Omri Shafran: Most of our employees are Afghan refugees, refugees, uh. Disabled Veteran, veteran. Second chance. We are very, very open. me and Dimitri are a third generation Holocaust survivor. So for us it's very important to have welcomed all these refugees. And we know a little bit about what happened in their country, but, as living in Israel for almost 30 years. I can tell you that I've seen it, I've done it, and, and it sometimes it's very challenging. We have a very sweet spot for these people. I think I, I, I, I won't say USA because the US is a very large country. I. It's a continent. But if I say Texas, I love it. I just love it. It's amazing the people here, the government, the way they welcome business. It's so easy to do business here. all the agencies, everybody really has the attitude that you will succeed. Unlike other countries, it's the best country in the world, no doubt. Texas, again, I apologize from the other states, but this is the, I think, one of the most, favorite states, states ever. So, it's very easy to do, business and, and to, to support everybody and everything's so efficient.
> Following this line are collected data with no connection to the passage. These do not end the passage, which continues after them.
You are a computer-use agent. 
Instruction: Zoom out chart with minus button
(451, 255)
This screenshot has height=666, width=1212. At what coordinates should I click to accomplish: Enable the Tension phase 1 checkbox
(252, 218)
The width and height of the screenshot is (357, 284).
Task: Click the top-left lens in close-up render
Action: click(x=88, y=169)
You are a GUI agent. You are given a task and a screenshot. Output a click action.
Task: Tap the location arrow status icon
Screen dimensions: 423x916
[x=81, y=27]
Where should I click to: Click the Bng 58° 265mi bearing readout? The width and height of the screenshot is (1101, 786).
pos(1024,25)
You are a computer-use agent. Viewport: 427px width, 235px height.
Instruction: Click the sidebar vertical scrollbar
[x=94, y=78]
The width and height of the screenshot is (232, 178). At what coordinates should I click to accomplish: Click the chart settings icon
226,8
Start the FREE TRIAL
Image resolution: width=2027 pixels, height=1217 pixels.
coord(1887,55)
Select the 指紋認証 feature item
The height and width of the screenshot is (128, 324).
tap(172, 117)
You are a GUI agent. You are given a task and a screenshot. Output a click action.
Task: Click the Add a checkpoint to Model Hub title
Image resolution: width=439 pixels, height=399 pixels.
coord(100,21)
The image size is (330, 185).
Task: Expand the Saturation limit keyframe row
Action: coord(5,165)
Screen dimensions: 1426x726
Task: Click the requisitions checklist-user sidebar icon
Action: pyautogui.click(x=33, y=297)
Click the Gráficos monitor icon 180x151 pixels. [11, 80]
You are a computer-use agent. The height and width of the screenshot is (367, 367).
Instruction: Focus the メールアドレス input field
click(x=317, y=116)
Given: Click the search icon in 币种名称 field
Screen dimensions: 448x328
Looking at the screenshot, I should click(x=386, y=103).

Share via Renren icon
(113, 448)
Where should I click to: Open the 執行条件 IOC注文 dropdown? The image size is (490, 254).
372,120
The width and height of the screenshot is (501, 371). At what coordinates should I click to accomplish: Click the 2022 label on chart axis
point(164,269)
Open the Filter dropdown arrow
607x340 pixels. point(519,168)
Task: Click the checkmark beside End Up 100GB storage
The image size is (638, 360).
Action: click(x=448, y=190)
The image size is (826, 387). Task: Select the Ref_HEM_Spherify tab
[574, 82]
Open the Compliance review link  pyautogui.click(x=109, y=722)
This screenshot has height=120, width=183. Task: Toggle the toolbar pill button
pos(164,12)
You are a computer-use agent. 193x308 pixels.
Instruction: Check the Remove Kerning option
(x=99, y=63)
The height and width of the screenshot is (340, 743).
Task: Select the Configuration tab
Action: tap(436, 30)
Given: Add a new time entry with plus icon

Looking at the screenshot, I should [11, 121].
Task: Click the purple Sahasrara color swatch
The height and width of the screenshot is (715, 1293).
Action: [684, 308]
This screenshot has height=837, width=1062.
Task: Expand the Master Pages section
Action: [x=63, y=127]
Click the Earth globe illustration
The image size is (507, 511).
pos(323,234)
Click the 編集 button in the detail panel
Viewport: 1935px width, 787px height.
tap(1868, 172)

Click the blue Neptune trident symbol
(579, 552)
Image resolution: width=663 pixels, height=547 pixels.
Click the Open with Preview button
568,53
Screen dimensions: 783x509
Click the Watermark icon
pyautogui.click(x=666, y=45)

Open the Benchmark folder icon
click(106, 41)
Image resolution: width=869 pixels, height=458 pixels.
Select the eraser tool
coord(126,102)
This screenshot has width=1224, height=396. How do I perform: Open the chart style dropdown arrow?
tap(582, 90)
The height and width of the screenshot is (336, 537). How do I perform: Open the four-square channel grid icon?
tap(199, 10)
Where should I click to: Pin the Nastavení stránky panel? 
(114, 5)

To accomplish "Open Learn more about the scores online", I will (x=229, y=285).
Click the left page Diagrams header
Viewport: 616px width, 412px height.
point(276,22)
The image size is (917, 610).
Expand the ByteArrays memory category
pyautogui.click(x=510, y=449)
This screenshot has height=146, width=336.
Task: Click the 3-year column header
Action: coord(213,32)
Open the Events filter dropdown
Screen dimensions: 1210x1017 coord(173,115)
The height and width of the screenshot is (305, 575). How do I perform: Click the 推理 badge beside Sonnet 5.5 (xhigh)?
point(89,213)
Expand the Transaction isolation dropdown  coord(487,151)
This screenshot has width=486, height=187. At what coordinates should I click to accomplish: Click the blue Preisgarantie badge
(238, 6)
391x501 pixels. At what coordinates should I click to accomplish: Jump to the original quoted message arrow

Sean Weisbrot: So I think because of the pandemic and because of how expensive California has become, a lot of startups have moved from that area to the Houston, Dallas, and Austin area. And I've been to Austin myself about, I think it was 2017. I was there for about a week and I thought it was a beautiful place. I went in, uh. In the fall time, closer to winter, and I, I thought it was a very beautiful city and had a great experience. So I can only imagine what it would be like to live there long term. and I do know quite a few people who would love to live in Texas. So if you're looking for a place to settle in and start a company, Texas could be a good place. And I'm just talking to the audience here, I think it could be a good place for people. And I had actually thought multiple or several years ago that if I had ever come. To actually live in America again, I would probably consider Austin, as the first place I'd wanna live. And this was before I think a lot of the startups started moving there. So is there anything that we didn't touch upon that you'd like to mention?
Omri Shafran: No, I really enjoyed the conversation. definitely very smart. interview. You asked a very smart question and you have great ideas as well. I think it's one of the first interviews in my life that I've been educated and, uh. New ideas and it's really refreshing.